Jeferson apresentou dados regionais e estaduais para sustentar a crítica. Para os anos finais do ensino fundamental, Marizópolis ocupa a 5ª posição entre as nove cidades da Grande Sousa. No panorama estadual, o município aparece na colocação 83 entre os 223 municípios da Paraíba.
O quadro é mais preocupante nos anos iniciais. Entre as nove cidades da Grande Sousa, Marizópolis ficou em penúltimo lugar e, no estado, atingiu a posição 141 de 223 municípios.
O vice-prefeito alertou para as consequências desses resultados sobre as perspectivas dos estudantes. Ele afirmou que os alunos de Marizópolis, ao entrarem no mercado de trabalho, competirão com jovens de municípios vizinhos que, segundo ele, atualmente apresentam índices superiores de qualidade educacional.
Avaliação interna, aprovação e denúncias
Jeferson também criticou os critérios adotados pela Secretaria de Educação local. Conforme ele, os resultados do IDEB foram obtidos mantendo uma taxa de aprovação de 100%, o que, segundo o vice-prefeito, indica proibição de retenção de alunos. Ele acrescentou que esse desempenho surge em meio a alegações de fraude nas avaliações que compõem a nota do índice.

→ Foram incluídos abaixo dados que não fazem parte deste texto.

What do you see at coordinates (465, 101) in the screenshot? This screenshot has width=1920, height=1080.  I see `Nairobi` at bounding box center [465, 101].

Além das questões relacionadas às provas, o vice-prefeito listou problemas estruturais e pedagógicos nas escolas municipais: professores contratados recebendo vencimentos inferiores aos efetivos, ausência de entrega de material escolar neste ano, falta de cuidadores nas unidades e fardas inadequadas que não foram ajustadas ao tamanho dos alunos.
Jeferson também lembrou de uma disputa judicial sobre direitos trabalhistas da categoria, afirmando que o município tem tentado postergar o pagamento de precatórios de professores.
Por fim, o vice-prefeito criticou a proximidade temporal entre a entrega de mochilas escolares e o período eleitoral, apontando a ação como ato de autopromoção do gestor nas redes sociais da prefeitura. O Diário do Sertão informou que não conseguiu contato com a Secretaria de Educação nem com o prefeito Luquinha do Brasil; o espaço permanece aberto para manifestação da gestão.